Towards Unified Benchmark and Models for Multi-Modal Perceptual Metrics
Sara Ghazanfari, Siddharth Garg, Nicolas Flammarion, Prashanth Krishnamurthy, Farshad Khorrami, Francesco Croce
TL;DR
This work addresses the challenge of aligning automated perceptual similarity metrics with human judgments across uni- and multi-modal inputs. It introduces UniSim-Bench, a benchmark integrating 7 perceptual tasks over 25 datasets, and demonstrates that specialized metrics often fail to generalize to unseen tasks while general-purpose models offer broader robustness. To move toward a unified solution, the authors present UniSim, a family of multi-task perceptual metrics trained in a unified fashion: CLIP-based UniSim and UniSim-LL-N (LMM-based), trained with a hinge loss on balanced 2AFC data and leveraging LoRA for efficient fine-tuning.
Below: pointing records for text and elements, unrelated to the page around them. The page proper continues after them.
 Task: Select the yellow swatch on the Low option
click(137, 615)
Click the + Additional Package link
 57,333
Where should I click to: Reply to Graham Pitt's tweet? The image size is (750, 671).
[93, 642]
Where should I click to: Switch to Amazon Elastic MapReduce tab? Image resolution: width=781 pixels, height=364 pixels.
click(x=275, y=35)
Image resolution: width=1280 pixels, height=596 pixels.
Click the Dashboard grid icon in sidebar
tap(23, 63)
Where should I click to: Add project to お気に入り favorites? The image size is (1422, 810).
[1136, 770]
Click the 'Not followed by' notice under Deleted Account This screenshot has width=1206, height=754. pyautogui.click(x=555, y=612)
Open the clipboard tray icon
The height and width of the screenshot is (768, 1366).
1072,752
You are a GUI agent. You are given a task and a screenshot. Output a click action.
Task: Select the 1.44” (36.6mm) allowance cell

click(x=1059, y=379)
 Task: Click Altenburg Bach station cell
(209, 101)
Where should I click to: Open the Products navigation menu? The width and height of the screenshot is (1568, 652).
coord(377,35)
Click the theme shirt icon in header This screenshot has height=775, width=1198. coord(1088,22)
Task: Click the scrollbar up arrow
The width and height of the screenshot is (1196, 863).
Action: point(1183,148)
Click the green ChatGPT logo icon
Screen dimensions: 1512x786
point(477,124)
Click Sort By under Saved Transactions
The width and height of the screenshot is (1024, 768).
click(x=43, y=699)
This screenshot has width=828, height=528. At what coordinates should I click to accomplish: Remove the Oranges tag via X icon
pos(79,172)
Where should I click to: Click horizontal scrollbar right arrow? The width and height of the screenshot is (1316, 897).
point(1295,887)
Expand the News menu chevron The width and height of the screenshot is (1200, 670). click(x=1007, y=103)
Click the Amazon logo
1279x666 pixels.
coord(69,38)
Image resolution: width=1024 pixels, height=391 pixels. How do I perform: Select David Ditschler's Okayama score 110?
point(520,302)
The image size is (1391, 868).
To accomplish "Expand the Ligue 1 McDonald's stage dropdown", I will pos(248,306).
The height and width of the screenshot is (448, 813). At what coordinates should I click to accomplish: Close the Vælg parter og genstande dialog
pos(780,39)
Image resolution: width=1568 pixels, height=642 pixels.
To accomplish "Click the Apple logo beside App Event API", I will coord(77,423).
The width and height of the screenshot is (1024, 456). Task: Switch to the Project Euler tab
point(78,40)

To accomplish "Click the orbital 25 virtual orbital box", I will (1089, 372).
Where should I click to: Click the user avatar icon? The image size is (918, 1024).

Results show UniSim achieves strong average performance and task transfer, though true generalization to diverse unseen tasks remains challenging, underscoring the need for further research into robust, human-aligned multi-modal similarity metrics. The work provides public code and models, laying groundwork for broader evaluation and development of unified perceptual metrics.
Abstract
Human perception of similarity across uni- and multimodal inputs is highly complex, making it challenging to develop automated metrics that accurately mimic it. General purpose vision-language models, such as CLIP and large multi-modal models (LMMs), can be applied as zero-shot perceptual metrics, and several recent works have developed models specialized in narrow perceptual tasks. However, the extent to which existing perceptual metrics align with human perception remains unclear. To investigate this question, we introduce UniSim-Bench, a benchmark encompassing 7 multi-modal perceptual similarity tasks, with a total of 25 datasets. Our evaluation reveals that while general-purpose models perform reasonably well on average, they often lag behind specialized models on individual tasks. Conversely, metrics fine-tuned for specific tasks fail to generalize well to unseen, though related, tasks. As a first step towards a unified multi-task perceptual similarity metric, we fine-tune both encoder-based and generative vision-language models on a subset of the UniSim-Bench tasks. This approach yields the highest average performance, and in some cases, even surpasses taskspecific models. Nevertheless, these models still struggle with generalization to unseen tasks, highlighting the ongoing challenge of learning a robust, unified perceptual similarity metric capable of capturing the human notion of similarity. The code and models are available at https://github.com/SaraGhazanfari/UniSim.